[Note: This book probably isn’t about the age of consent that you’re thinking of.]
The Age Of Consent: The Rise Of Relativism And The Corruption Of Popular Culture, by Robert H. Knight
As a sixth-grader, I had to read a book about a ragamuffin horse in the 1700’s, and one of our assignments in English class after finishing the book was to draw a horse in honor of the novel’s protagonist. In my mind’s eye, I wanted to draw a beautiful thoroughbred eating grass on a pleasant and verdant hill, but the horse that came out of my pencil drawing was ugly and deformed, on a barren wilderness that approximated a lonely lunarscape rather than the landscape of the Piedmont area of Appalachia that I had in mind. Horrified at what I had created, I despondently turned in my drawing only to find out weeks later that it had won an award for best surrealist drawing. I do not know to this day whether my teacher was trying to be kind, or whether they actually thought that my horse was an avant garde drawing worthy of praise and recognition. For my own part, I was greatly distressed that my longing to create beauty had only succeeded in creating something distorted and twisted, as though the beauty I wished to express could not help but be shaped by a troubled and tormented soul through which that art was mediated. It was not the first nor the last time that would be a problem.

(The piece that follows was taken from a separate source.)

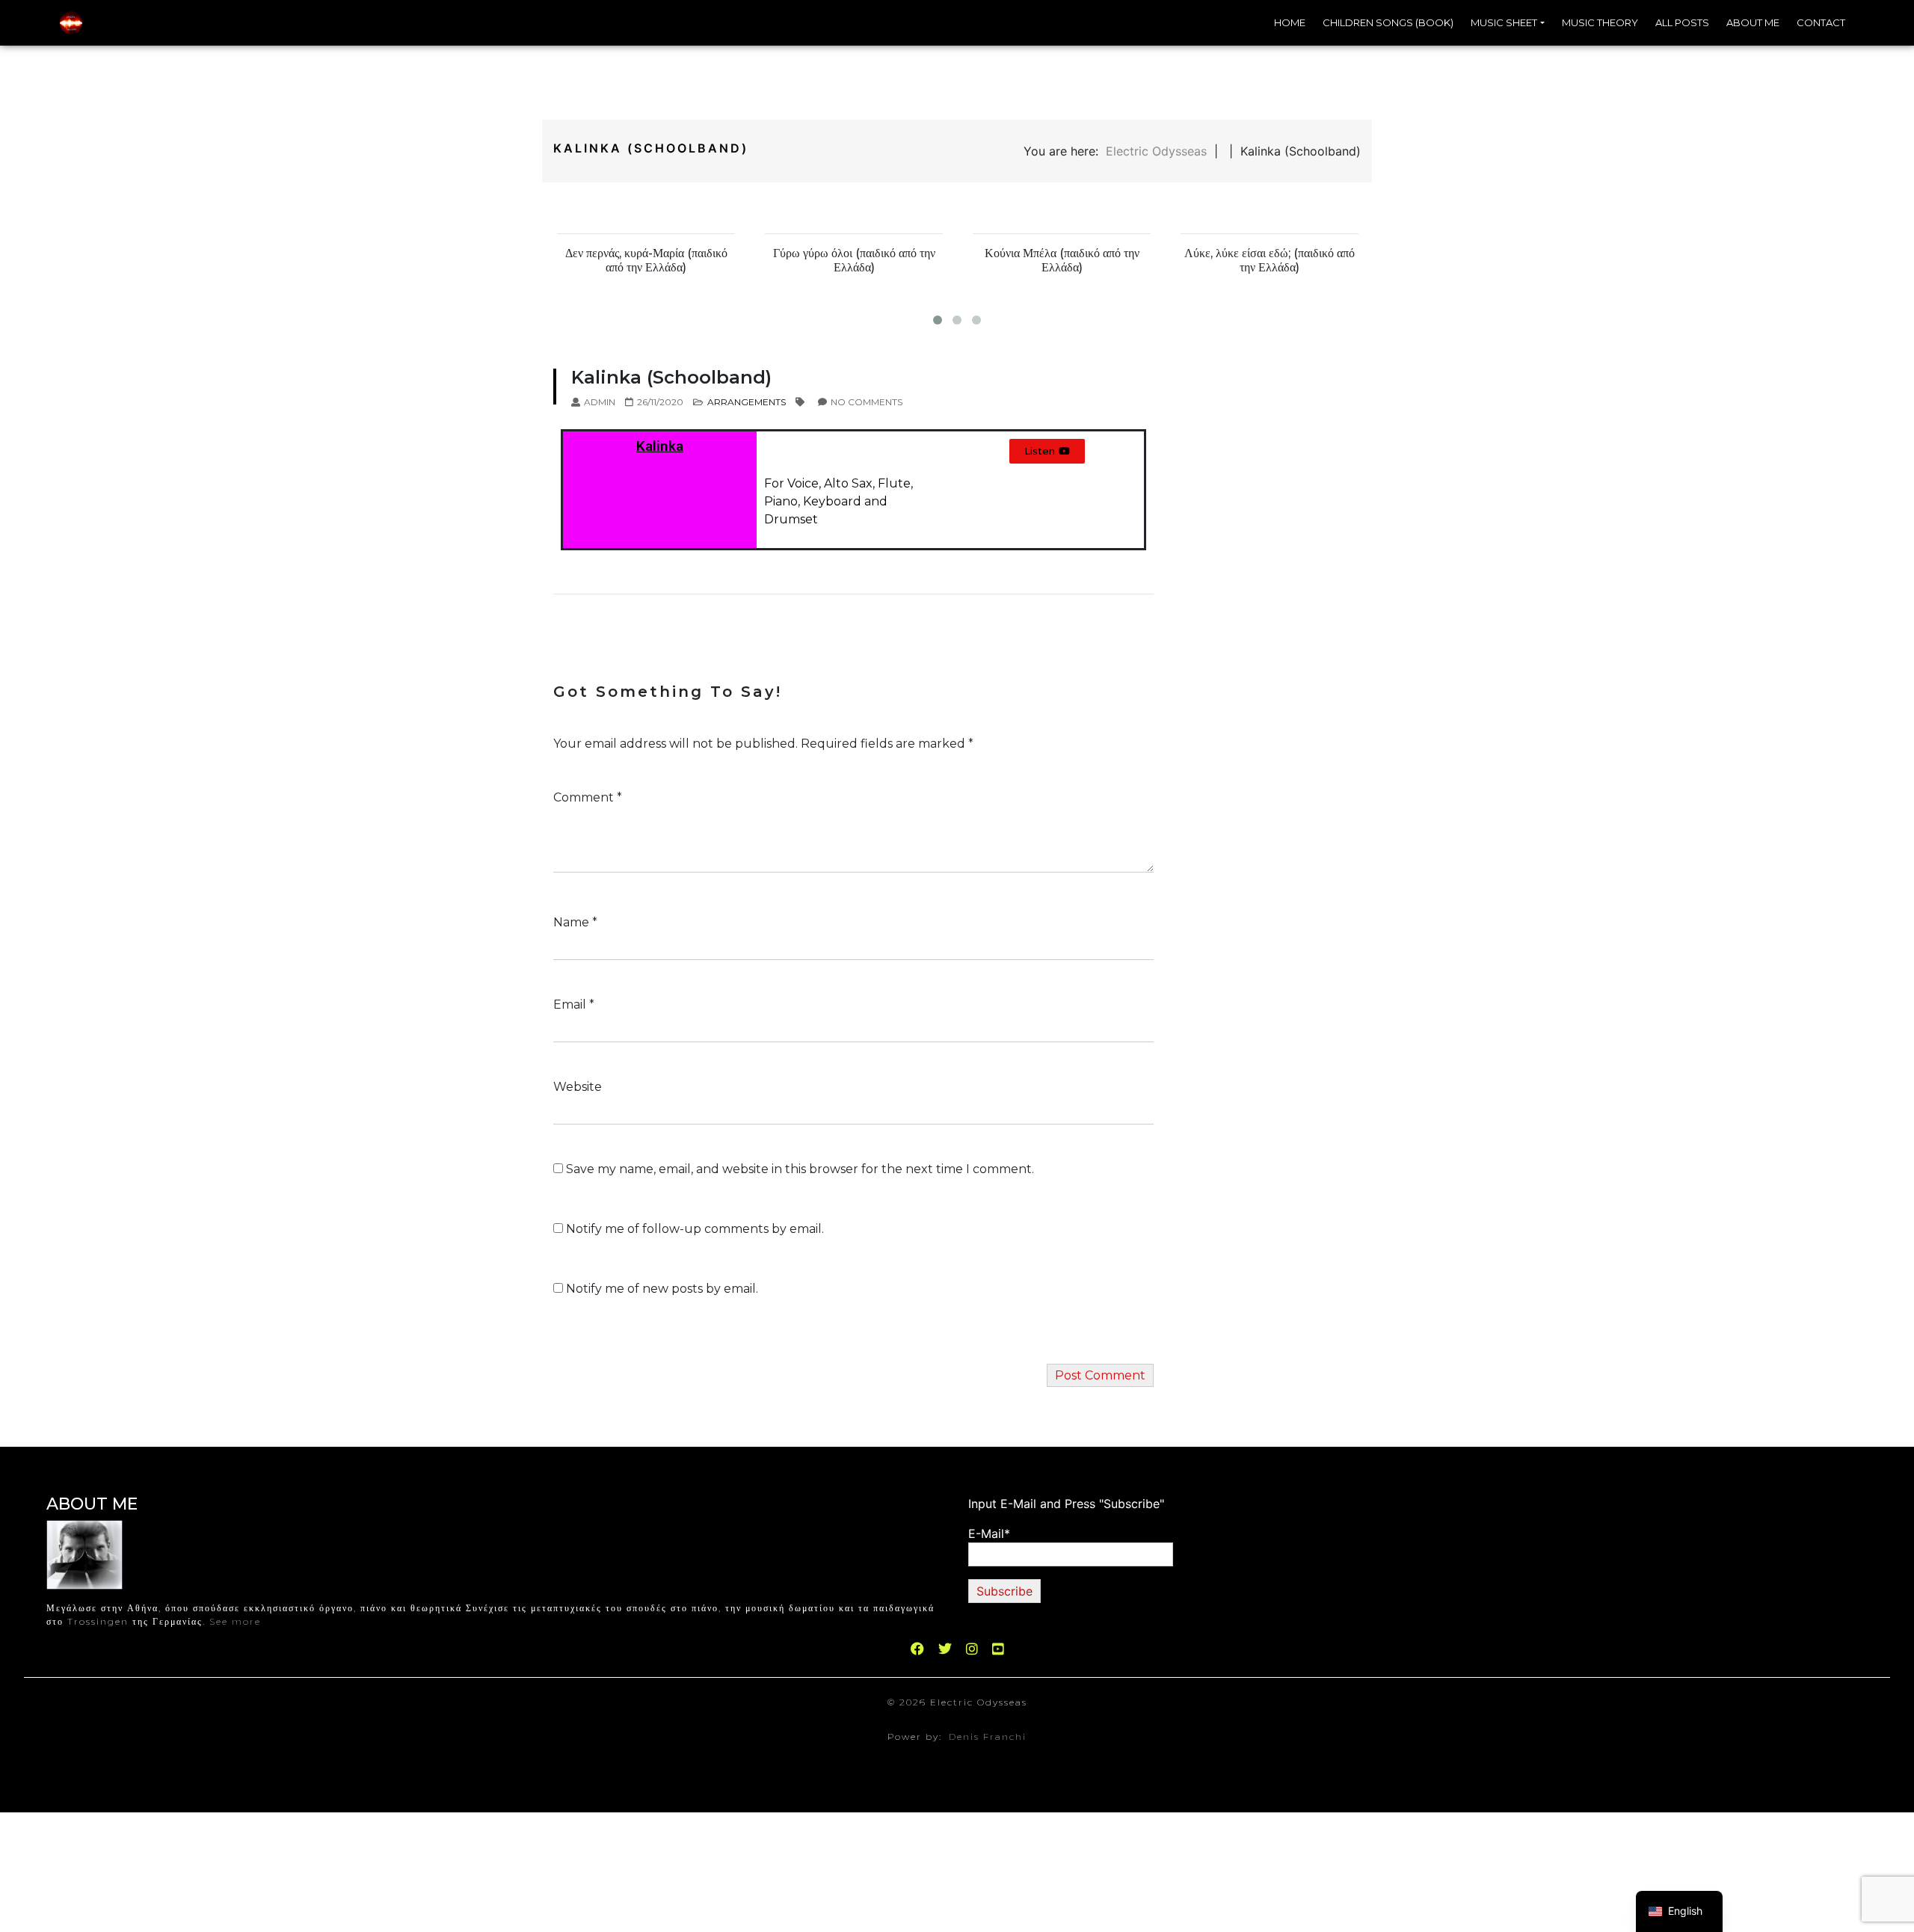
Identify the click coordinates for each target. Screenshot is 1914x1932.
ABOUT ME (1752, 22)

This book is a very blunt and searching book that has a high moral standard and an unwillingness to compromise on moral issues involving culture. The full title of the book describes its contents well, showing how immoral relativism, in which all opinions are valid except for those which support any kind of ‘traditionalist’ faith (here the author shows himself remarkably tolerant, though this was written in the mid-90’s, in having a ‘big tent’ idea of moral traditionalists that include Christians, Jews, and Muslims, a coalition that would seem rather difficult to gather together today). Examining the spread of moral corruption in television, the movies, art, music, architecture, and examining the insidious role of politics and government as well as the entertainment industry as an agent of tyranny against godly beliefs, the only fault I would have about this book is that it is far too optimistic about the moral state of this country, in an ending that points hopefully to signs of a reversal of moral collapse that has only accelerated in the nearly 20 years since this book was written.

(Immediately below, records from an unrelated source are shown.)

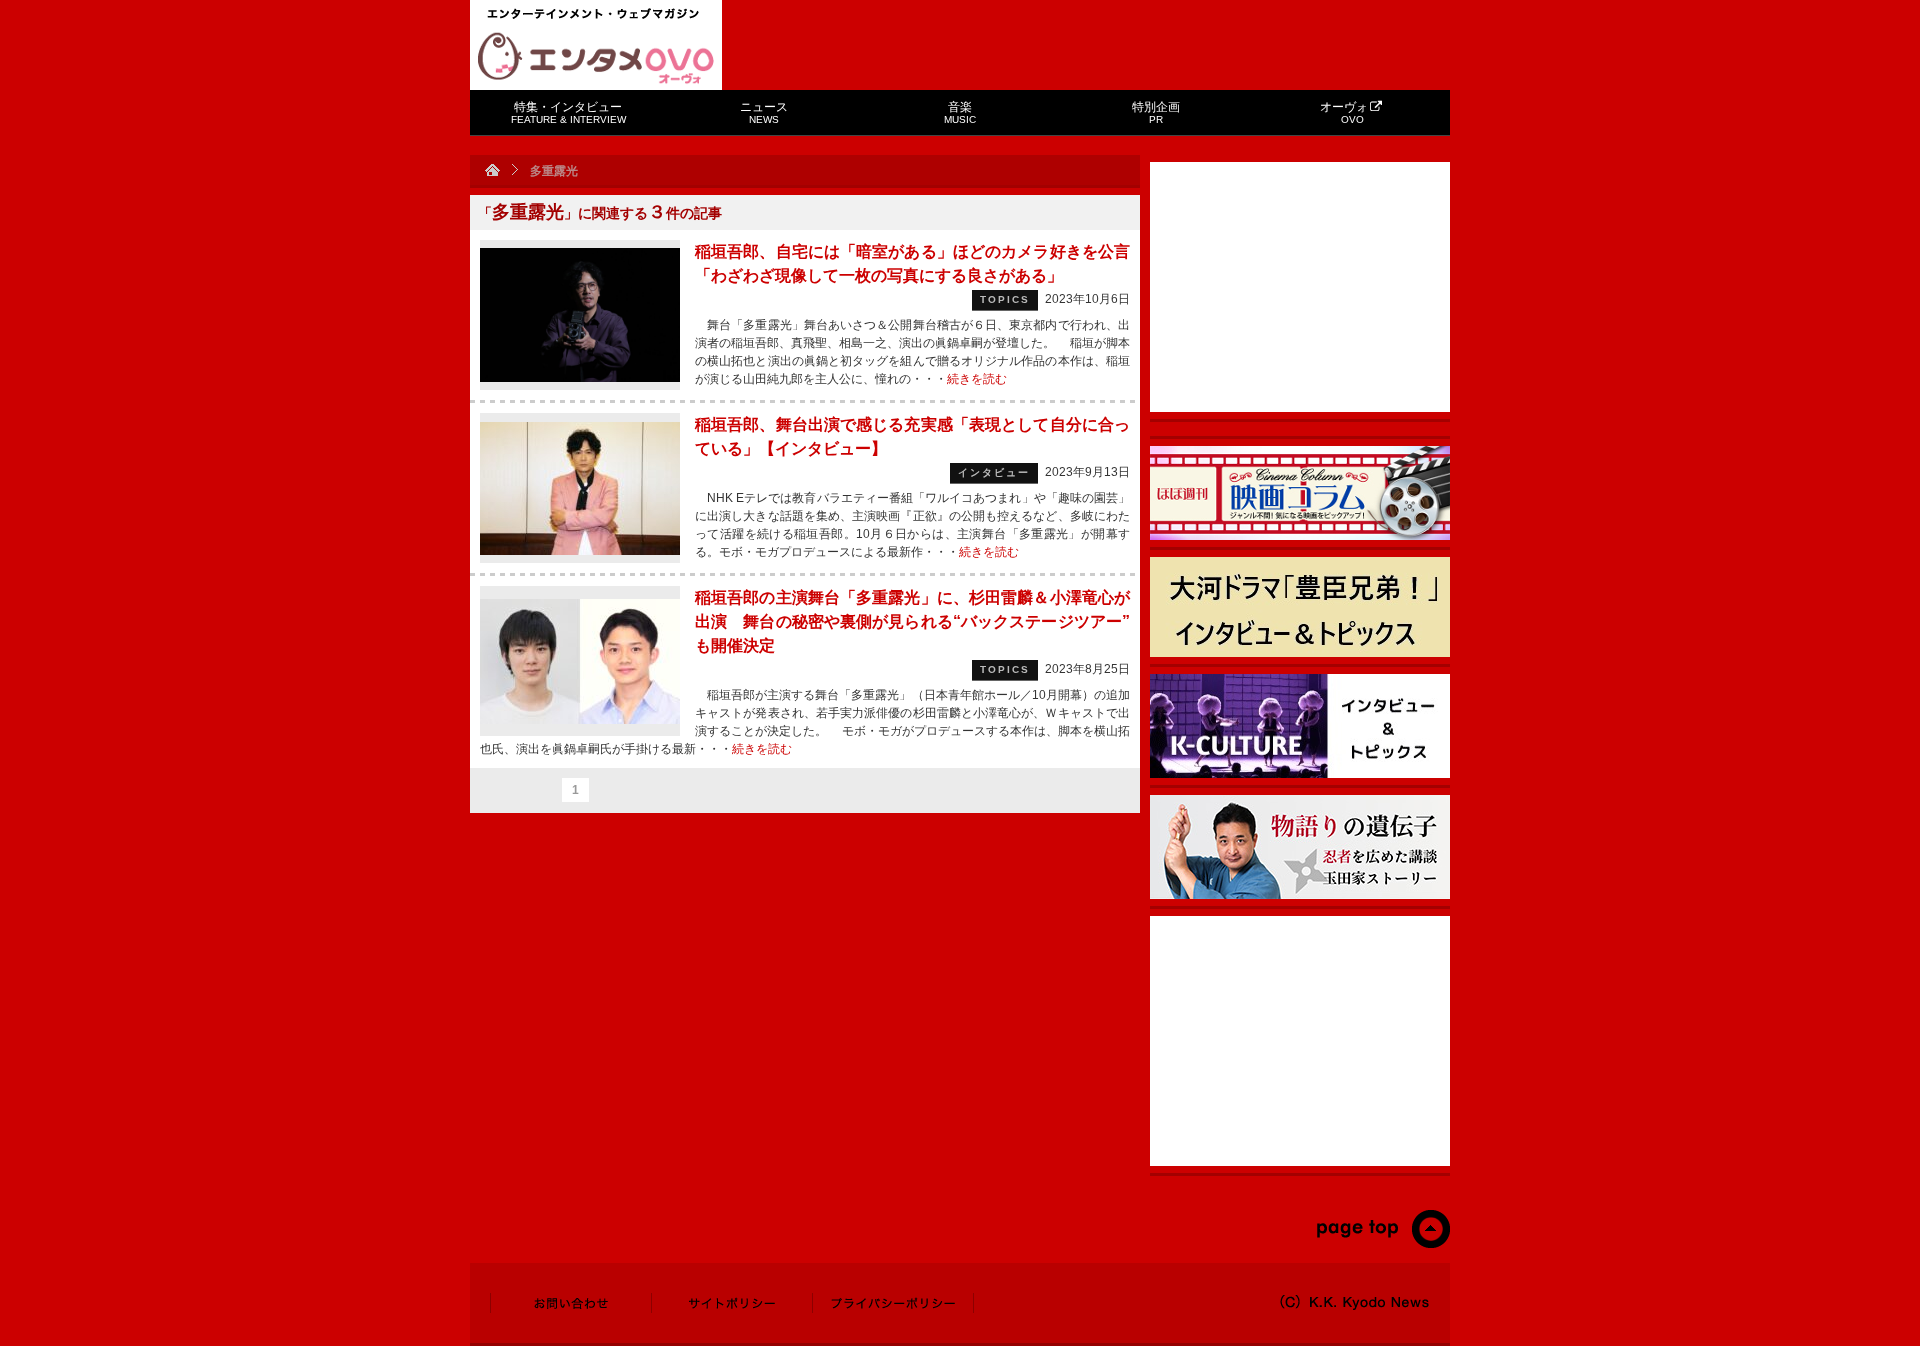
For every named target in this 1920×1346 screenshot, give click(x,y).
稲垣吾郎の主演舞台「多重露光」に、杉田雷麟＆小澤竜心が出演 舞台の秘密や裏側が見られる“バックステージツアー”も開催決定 (912, 621)
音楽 (960, 112)
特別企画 (1156, 112)
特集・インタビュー (568, 112)
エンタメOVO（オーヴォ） (596, 58)
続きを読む (977, 379)
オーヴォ (1344, 112)
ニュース (764, 112)
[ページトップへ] (1382, 1244)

At the heart of this book is an agonizingly well-researched and rather grim portrayal at the deliberate efforts of the corrupt elites of our high cultures in demonizing godly behaviors and ways of life as obsolete and harmful while continuing to lead our culture deliberately into decadence through intractable hostility to delayed gratification in all forms and a gratuitous celebration of the basest instincts in human nature in their search to enslave mankind to lusts in the name of freedom from moral restraint. This point is made over and over again in different contexts, pointing at the two-faced anarchy and tyranny present within the relativistic program, which uses the methods of anarchy when it is weak and desires to be seen as legitimate and tyrannical oppression of the godly when it is strong in either institutions or governments. This book is full of anecdotes, sharp analysis, and meticulous research which shows the intellectual and moral bankruptcy of the left when it comes to defending their cultural program.

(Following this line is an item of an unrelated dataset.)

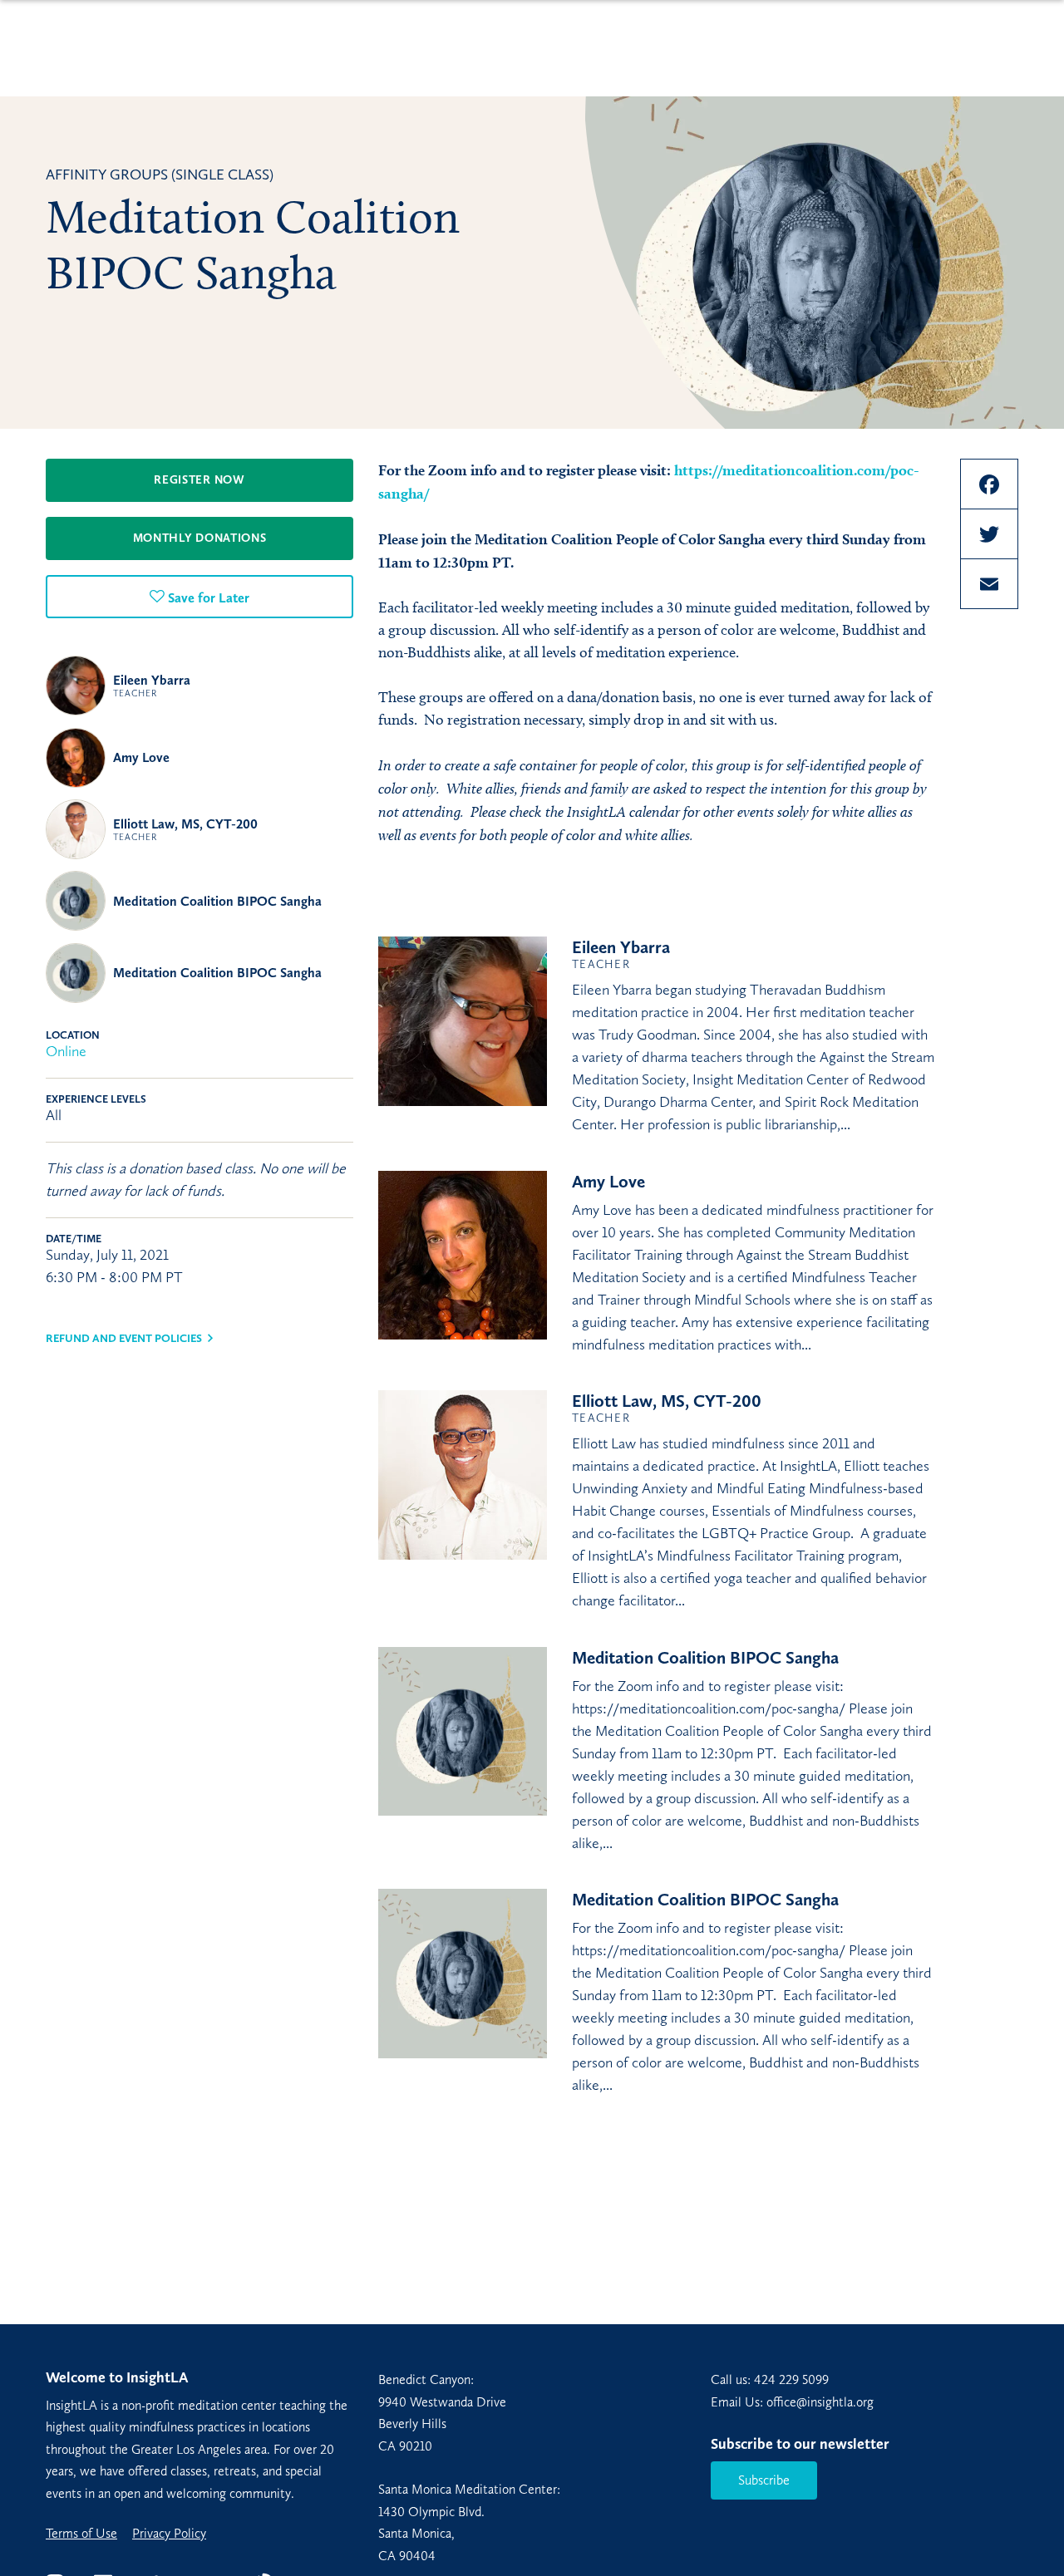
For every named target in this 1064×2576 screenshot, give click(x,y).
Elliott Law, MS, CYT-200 (185, 829)
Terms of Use (81, 2533)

This is a book which is admirable in its scope and approach, as well as unapologetic in its defense of Judeo-Christian standards, even if it is not a book which is pleasant to read. Although the book is itself far too optimistic about the strength of moral fiber within our society, given the advanced stage of our moral corruption as a society, it does represent a hopeful (if ultimately frightening) picture of a pendulum swing in which the corrupt and immoral excesses of our contemporary society will provoke a harsh reaction to more puritanical standards of behavior. Although this author seems to welcome such a shift, we ought not to be blind to the dangers that could easily result from such a shift even as we decry the corruption and moral decay that we are witnessing here and now. The enemy of our enemy is not necessarily our friend, after all.